ÉNONCÉ 1
Selon le texte sur Mohamed Ali, combien de temps a duré sa suspension ?
ÉNONCÉ 2
Transcrivez fidèlement le passage du texte sur Mohamed Ali allant de « Celui-ci a toujours » jusqu'à « et en joue. » inclus.

TEXTE DU DOCUMENT
☆ ☆ ☆
Match d’envergure nationale et internationale, il signe le retour d’Ali, après 3 ans et demi de suspension suite à son refus de s’enrôler dans l’armée américaine. Le combat dépasse le cadre du sport, il devient politique. Il cristallise les luttes et les tensions présentes aux États-Unis en mélangeant religion, patriotisme et racisme.
La lutte contre la condition des afro-américains
Il faut se remettre dans l’époque. L’Amérique est fragmentée par le racisme et fait face à de nombreuses émeutes raciales. C’est dans ce contexte que monte en puissance le mouvement Black Power, incarné par Malcom X, allié et ami de Mohamed Ali.
Celui-ci a toujours été fortement engagé en faveur de l’émancipation culturelle des noirs et contre la ségrégation. Il va d’ailleurs intégrer la Nation de l’Islam, une organisation politico-religieuse afro-américaine. Puis, se convertir et changer de nom. Cassius Clay devient alors Mohamed Ali. Cette prise de position n’est pas sans conséquence, elle lui attire les foudres de toute l’Amérique conservatrice. Mais le célèbre boxeur n’en a que faire et en joue.
☆ ☆ ☆
LISTE FOURNIE
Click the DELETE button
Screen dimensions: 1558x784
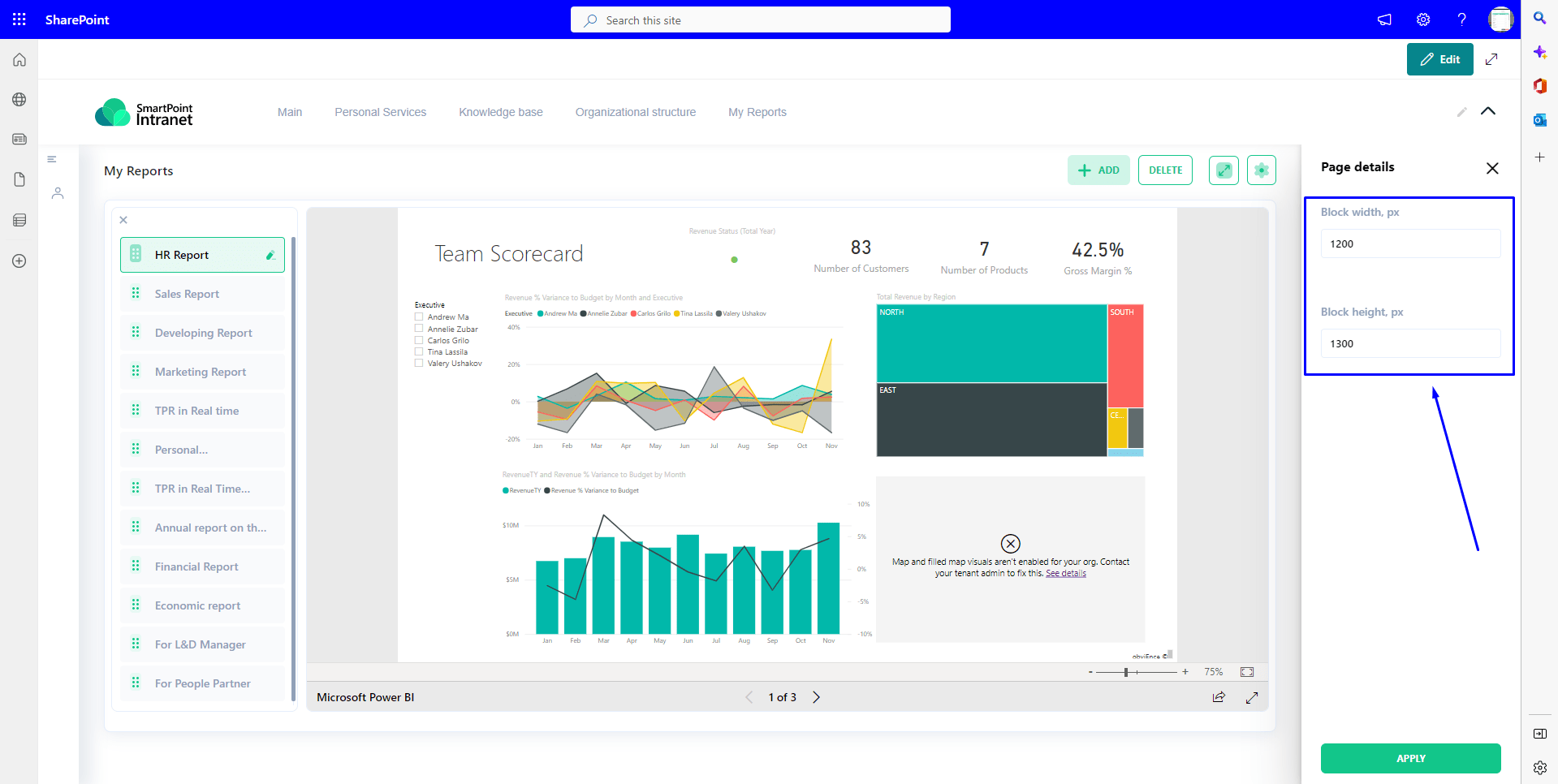pos(1165,170)
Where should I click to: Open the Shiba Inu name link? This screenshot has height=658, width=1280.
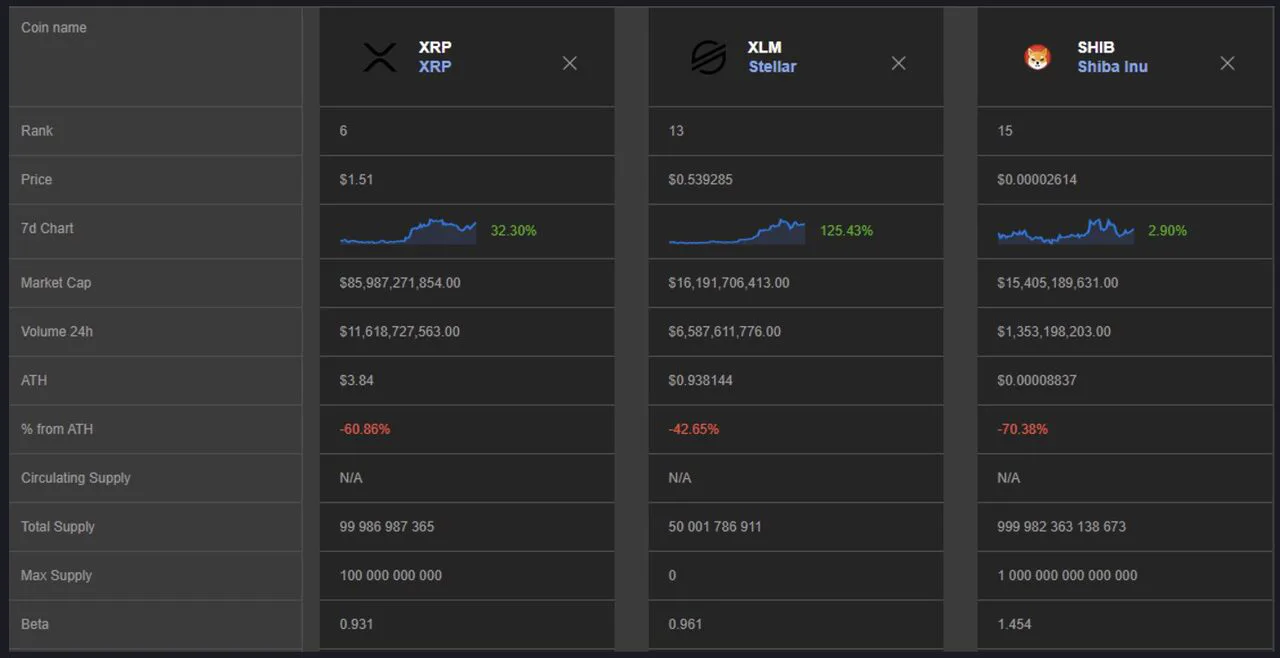1112,67
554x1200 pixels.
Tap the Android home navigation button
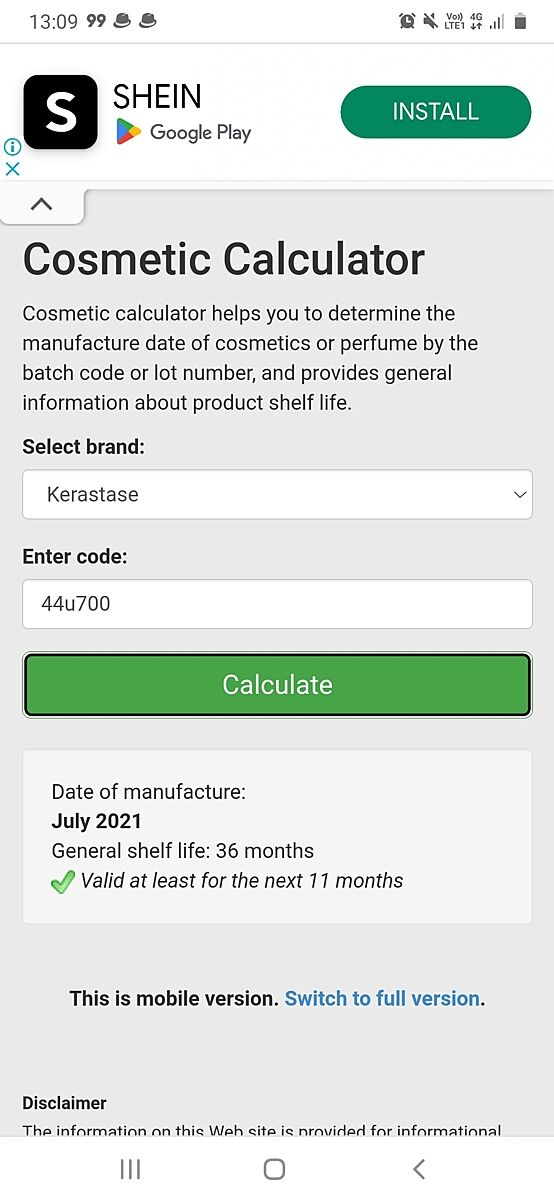pos(275,1169)
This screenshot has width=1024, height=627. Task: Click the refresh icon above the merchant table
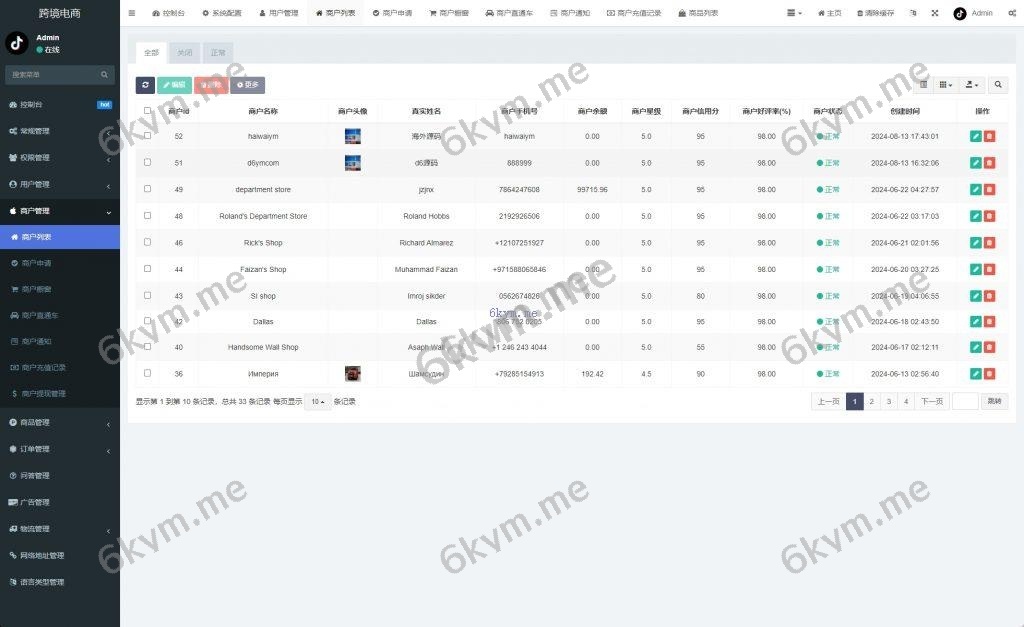click(146, 84)
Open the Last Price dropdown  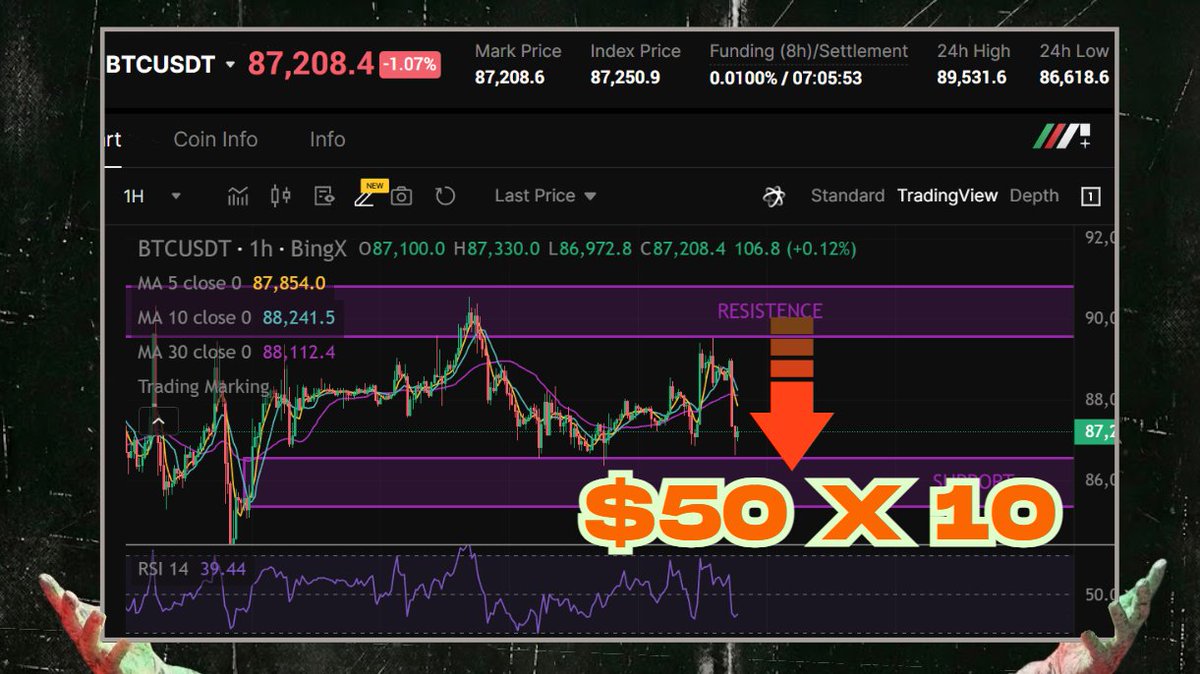click(x=545, y=196)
☆ ☆ ☆
CORRIGÉ 1
Trois ans et demi.

CORRIGÉ 2
Celui-ci a toujours été fortement engagé en faveur de l’émancipation culturelle des noirs et contre la ségrégation. Il va d’ailleurs intégrer la Nation de l’Islam, une organisation politico-religieuse afro-américaine. Puis, se convertir et changer de nom. Cassius Clay devient alors Mohamed Ali. Cette prise de position n’est pas sans conséquence, elle lui attire les foudres de toute l’Amérique conservatrice. Mais le célèbre boxeur n’en a que faire et en joue.